La obligada incorporación de la mujer al campo laboral, ha generado muchos cambios que repercuten en el seno familiar, prueba de ello es el vacío que reina en los hogares actuales, causado por la ausencia constante de los padres.
La falta de oportunidades, la desigualdad en la riqueza, la voracidad de los gobernantes y la corrupción generalizada, ha venido originando este alarmante fenómeno. Los niños (as) del tercer milenio sufren física, mental, emocional y espiritualmente, por eso sin buscar culpables es preciso reconsiderar la situación para mejorar el entorno; quizás pudiéramos enfatizar más en la grave responsabilidad que conlleva el engendrar y conservar un matrimonio.

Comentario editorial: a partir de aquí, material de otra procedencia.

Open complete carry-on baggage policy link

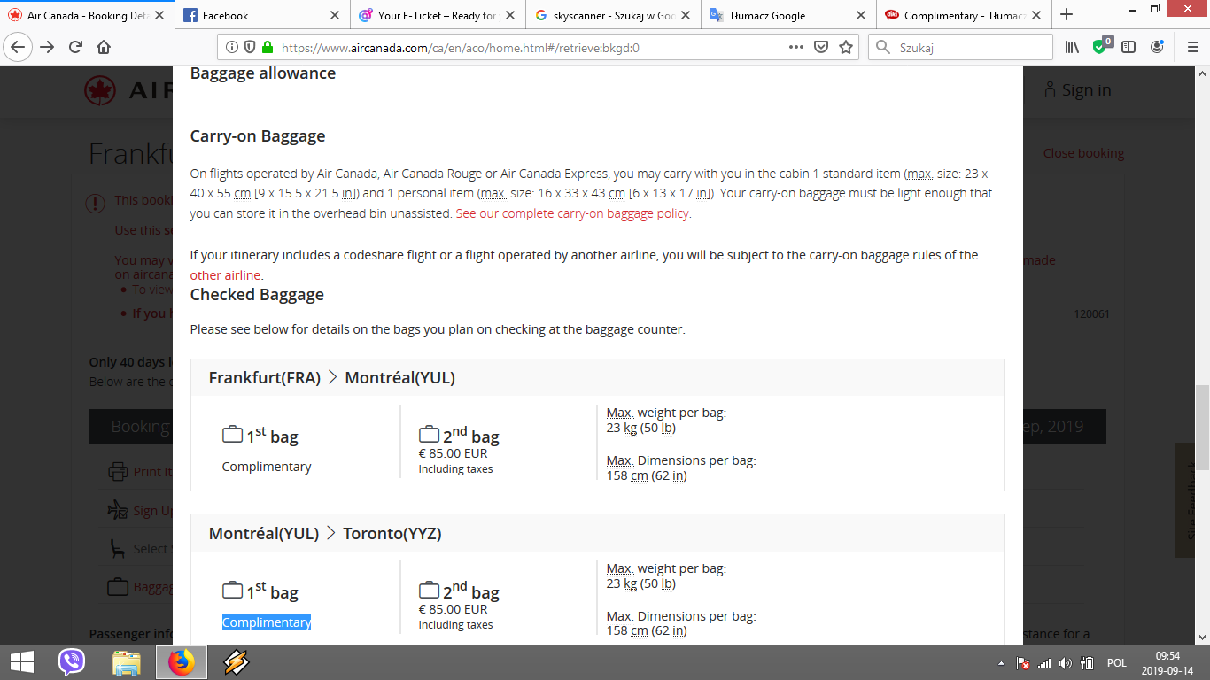point(572,213)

La carestía, el estrés y el sentimiento de culpa desestabilizan a los padres de hoy; hombres y mujeres sumamente agotados, fastidiados, sin ánimo de platicar, jugar o ayudar en tareas escolares, acciones que conducen al desapego y a la pérdida de autoridad paterna. La indiferencia y la soledad son conductas que maltratan, desalientan y disminuyen la capacidad de amar en los infantes y adolescentes. Cierto es que cualquier ambiente por más negativo que sea, se supera cuando el amor prevalece en la familia. Este año que empieza busquemos con ahínco el autentico sentido de la vida cristiana, saquemos del letargo al espíritu de servicio, protejamos y amemos intensamente a los hijos; Dejemos de lado las cosas que "no necesitamos" y que nos han “robado” tiempo y “traído” discordias, prisas y ansiedades, porque de todos es sabido que los grandes sufrimientos, siempre son el producto de ambiciones impropias.